A multi-step simulation of electron mobility in fluorene–benzothiadiazole conjugated polymer – Case study

Abstract

Recently, organic solar cells have attracted considerable attention in the field of photovoltaic devices. Charge mobility of conjugated polymer materials is one of the important factors that determine the efficiency of organic solar cells. We investigate charge transport characteristics of conjugated polymers using computational means. We employ a multi-step approach that involves the use of the density functional theory (DFT), semiempirical (ZINDO) and Monte Carlo (MC) theoretical methods within the context of a hopping (Marcus–Hush) model to simulate the electron mobility of poly(9,9′-di-n-octylfluorene-alt-benzothiadiazole) (F8BT).

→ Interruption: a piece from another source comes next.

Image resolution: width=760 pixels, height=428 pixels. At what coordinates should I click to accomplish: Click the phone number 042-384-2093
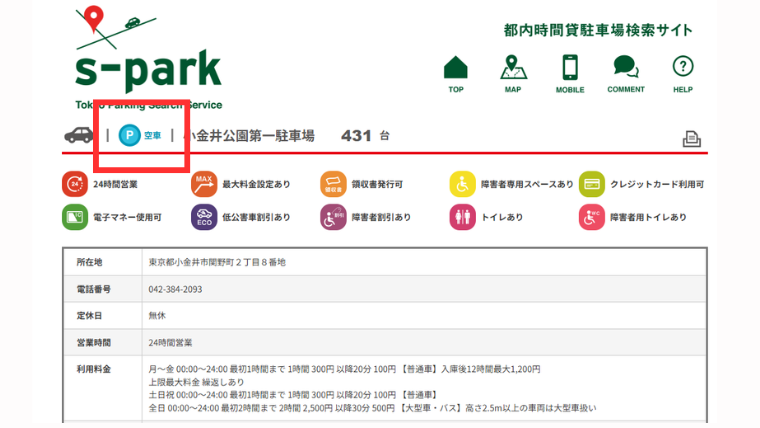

Taking into account the three dimensional (3D) structure of the annealed F8BT as obtained from the X-ray diffraction experiments we illustrate that the multi-step computational approach can give electron mobility values that are in good agreement with the experimental data for the ordered (crystalline) system provided the planes of the side-by-side polymer chains are tilted relative to the bottom plane (which is parallel to the substrate) of the unit cell and the π-chains stacked in a direction perpendicular to the substrate have an “alternating” structure. We also find that the inclusion of an orientational disorder in the crystal, in general, tends to reduce the electron mobility of F8BT. The proposed research is a case study. It illustrates that the use of computations/simulations based on a chemical structure of a monomer and known crystal structure of an organic semiconductor is one possible approach to studying charge mobility in organic polymers.